Author: Andy Lester
Publisher: Pragmatic Bookshelf, 2009
Aimed at: Software developers
Pros: A lot of sound advice for job seekers
Cons: No magic prescriptions for finding work
Reviewed by: Sue Gee
This book started out in a more optimistic age - in 2004 to be exact. In the current economic environment its message of "life is too short for a job you don't love" might seem over idealistic. Many people would settle for a steady job. On the other hand it does contain some good commonsense advice for competing in the jobs market and that is something everyone trying to land a job probably needs - and if you can gain a job that you are enthusiastic about so much the better.
Andy Lester, who is a software developer, starts with a few basic principles including "be honest with yourself" and with others and "be positive". The second chapter "What do you want in a job?" is about motivation and asks you to consider a dozen factors - from money to the technology used (for the author using non-Windows technology is an important factor) to dress code and working hours and suggests you rank these in a spreadsheet.
There follows two chapters on creating an effective résumé: the first theoretical - what to include and leave out; the second practical - create three versions in Word, plain text and HTML. Andy's advice here seems very sound and I certainly agree with some of the main points - creating a résumé that is going to achieve success isn't a quick and easy task, in fact it’s a long and arduous one. Later in the book he makes the important point that you need to customise your résumé for each specific job, that a cover letter is important and never to disclose your salary history.
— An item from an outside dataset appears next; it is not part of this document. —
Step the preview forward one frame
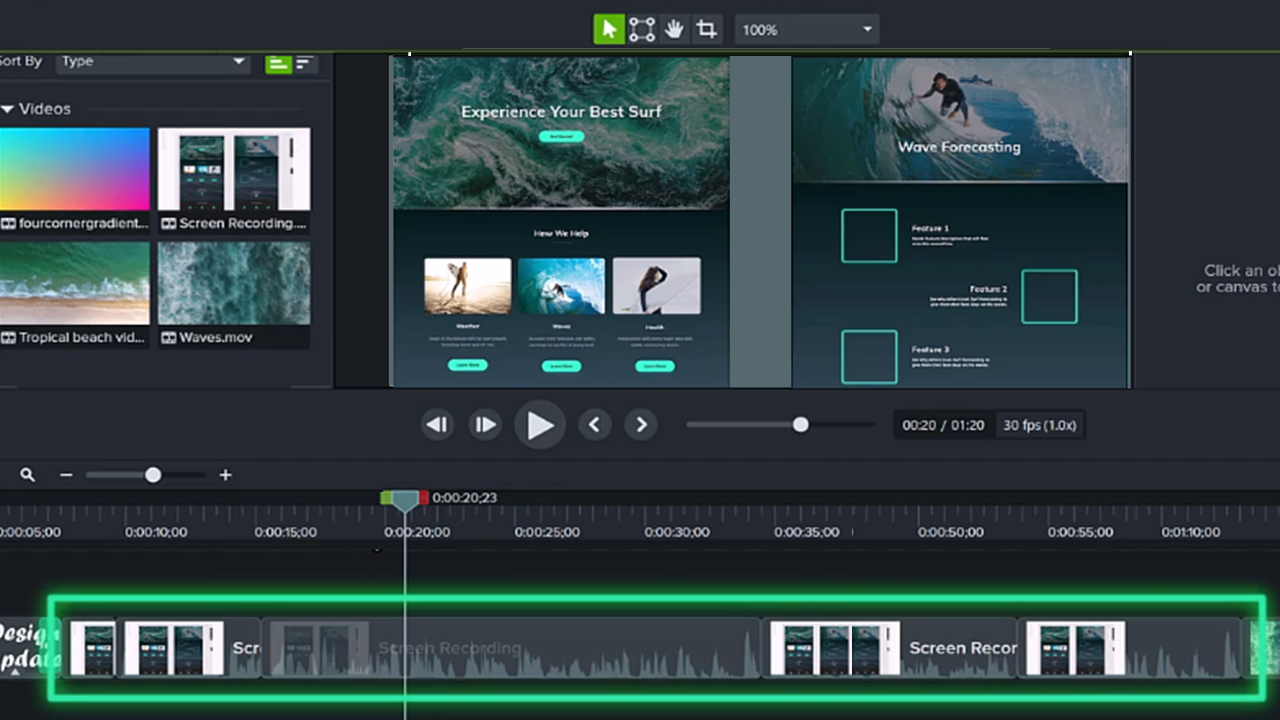Screen dimensions: 1280x720 [485, 425]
The message of Chapter 5 "Finding Your Job" is that "it's all about the people" and urges personal communication as the optimum method and not to rely on employment agencies but to hunt out opportunities.
Part 2 of the book goes on to provide advice about a job interview with a chapter on preparing for the interview, which includes devising a relevant portfolio followed by three on the interview itself - a general one, one on handling tough questions and one on how to deal with topics that should be avoided. These are peppered with examples and case studies - from the employer's perspective as well as the potential employee's. There follows a chapter on references, negotiating once you receive a job offer, how to resign from your current job and how to make the best of being rejected.
The book rounds off with a chapter on "Staying Hirable" which tells the reader to remain on the lookout for a better job. It also advises you to improve your network and to start a technical blog to promote yourself.
This book does hammer home the idea that finding a job is hard work - but that it is a task that can repay a lot of painstaking effort. Reading this book can probably help but it doesn't have any sure fire answers.